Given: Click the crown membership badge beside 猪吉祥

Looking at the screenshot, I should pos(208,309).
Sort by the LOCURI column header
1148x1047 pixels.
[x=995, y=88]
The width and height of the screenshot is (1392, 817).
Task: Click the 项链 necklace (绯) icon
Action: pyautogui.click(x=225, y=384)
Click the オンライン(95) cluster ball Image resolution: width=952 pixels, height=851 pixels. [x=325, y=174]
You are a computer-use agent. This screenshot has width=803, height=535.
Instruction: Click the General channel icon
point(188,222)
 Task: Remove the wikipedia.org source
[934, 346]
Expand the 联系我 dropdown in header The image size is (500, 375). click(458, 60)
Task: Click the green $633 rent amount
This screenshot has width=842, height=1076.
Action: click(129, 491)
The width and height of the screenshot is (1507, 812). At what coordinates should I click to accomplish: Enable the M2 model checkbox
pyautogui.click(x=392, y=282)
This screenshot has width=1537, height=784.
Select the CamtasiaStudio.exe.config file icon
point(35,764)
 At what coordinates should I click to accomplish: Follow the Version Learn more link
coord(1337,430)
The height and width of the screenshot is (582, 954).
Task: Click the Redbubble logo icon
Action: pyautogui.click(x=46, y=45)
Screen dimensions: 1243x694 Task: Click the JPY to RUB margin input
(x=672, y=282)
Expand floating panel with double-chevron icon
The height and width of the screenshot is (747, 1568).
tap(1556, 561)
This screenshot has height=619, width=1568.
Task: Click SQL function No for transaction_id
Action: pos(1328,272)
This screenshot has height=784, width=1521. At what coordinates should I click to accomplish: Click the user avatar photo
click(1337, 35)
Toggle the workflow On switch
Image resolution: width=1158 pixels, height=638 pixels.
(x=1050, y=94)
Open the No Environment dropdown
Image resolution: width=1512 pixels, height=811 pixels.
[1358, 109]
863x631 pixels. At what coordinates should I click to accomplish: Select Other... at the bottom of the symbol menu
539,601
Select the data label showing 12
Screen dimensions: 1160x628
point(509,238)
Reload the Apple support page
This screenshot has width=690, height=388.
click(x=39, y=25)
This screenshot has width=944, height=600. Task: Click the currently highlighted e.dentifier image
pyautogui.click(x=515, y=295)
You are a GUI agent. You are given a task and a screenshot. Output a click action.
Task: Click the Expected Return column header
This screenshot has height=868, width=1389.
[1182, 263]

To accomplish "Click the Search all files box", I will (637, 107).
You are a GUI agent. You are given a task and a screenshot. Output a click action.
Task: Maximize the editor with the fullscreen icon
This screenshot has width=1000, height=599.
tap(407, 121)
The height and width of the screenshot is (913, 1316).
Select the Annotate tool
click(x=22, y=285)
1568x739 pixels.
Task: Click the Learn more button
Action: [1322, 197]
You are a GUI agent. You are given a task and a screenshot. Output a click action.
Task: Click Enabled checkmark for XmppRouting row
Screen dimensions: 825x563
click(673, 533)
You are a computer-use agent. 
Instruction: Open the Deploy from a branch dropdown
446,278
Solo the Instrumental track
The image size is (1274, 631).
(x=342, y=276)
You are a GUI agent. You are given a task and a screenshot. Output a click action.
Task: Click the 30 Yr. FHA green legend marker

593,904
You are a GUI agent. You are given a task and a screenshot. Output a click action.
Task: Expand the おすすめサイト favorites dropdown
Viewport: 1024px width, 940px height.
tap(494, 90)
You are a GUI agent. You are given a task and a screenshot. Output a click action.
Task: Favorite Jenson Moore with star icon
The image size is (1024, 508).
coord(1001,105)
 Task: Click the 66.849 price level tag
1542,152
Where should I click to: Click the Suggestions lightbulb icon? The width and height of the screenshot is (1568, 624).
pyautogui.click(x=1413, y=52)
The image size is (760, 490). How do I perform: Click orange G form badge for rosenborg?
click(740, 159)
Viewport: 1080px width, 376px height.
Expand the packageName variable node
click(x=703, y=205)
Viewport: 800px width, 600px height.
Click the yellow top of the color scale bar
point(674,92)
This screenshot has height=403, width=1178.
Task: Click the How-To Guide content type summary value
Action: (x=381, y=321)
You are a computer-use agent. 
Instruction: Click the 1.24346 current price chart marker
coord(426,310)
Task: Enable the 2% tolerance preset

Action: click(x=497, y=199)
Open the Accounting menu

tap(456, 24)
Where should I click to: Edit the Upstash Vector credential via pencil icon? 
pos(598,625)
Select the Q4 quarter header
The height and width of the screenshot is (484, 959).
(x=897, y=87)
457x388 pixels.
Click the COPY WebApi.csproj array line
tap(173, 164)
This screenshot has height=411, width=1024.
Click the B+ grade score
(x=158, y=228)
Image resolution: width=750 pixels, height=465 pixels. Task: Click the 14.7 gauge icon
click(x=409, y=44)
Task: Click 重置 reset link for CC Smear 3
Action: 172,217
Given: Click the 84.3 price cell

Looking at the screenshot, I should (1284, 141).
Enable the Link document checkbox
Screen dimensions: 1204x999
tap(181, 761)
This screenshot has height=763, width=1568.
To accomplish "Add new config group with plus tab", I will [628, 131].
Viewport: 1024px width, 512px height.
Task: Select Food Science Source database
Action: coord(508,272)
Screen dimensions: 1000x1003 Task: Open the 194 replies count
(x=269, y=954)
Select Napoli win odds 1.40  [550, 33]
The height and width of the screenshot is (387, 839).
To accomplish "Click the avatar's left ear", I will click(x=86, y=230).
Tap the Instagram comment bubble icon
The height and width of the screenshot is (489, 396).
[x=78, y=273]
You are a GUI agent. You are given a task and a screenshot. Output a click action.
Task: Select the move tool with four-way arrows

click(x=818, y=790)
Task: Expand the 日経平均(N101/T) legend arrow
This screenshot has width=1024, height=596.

■ Exercise description ■
What goes in the answer is the run of lines from the one holding "The height and width of the screenshot is (489, 396)." to the end of the entries, reproduced exactly and with nothing else.

■ Reply ■
The height and width of the screenshot is (489, 396).
[x=78, y=273]
You are a GUI agent. You are given a task and a screenshot. Output a click action.
Task: Select the move tool with four-way arrows

click(x=818, y=790)
Task: Expand the 日経平均(N101/T) legend arrow
This screenshot has width=1024, height=596.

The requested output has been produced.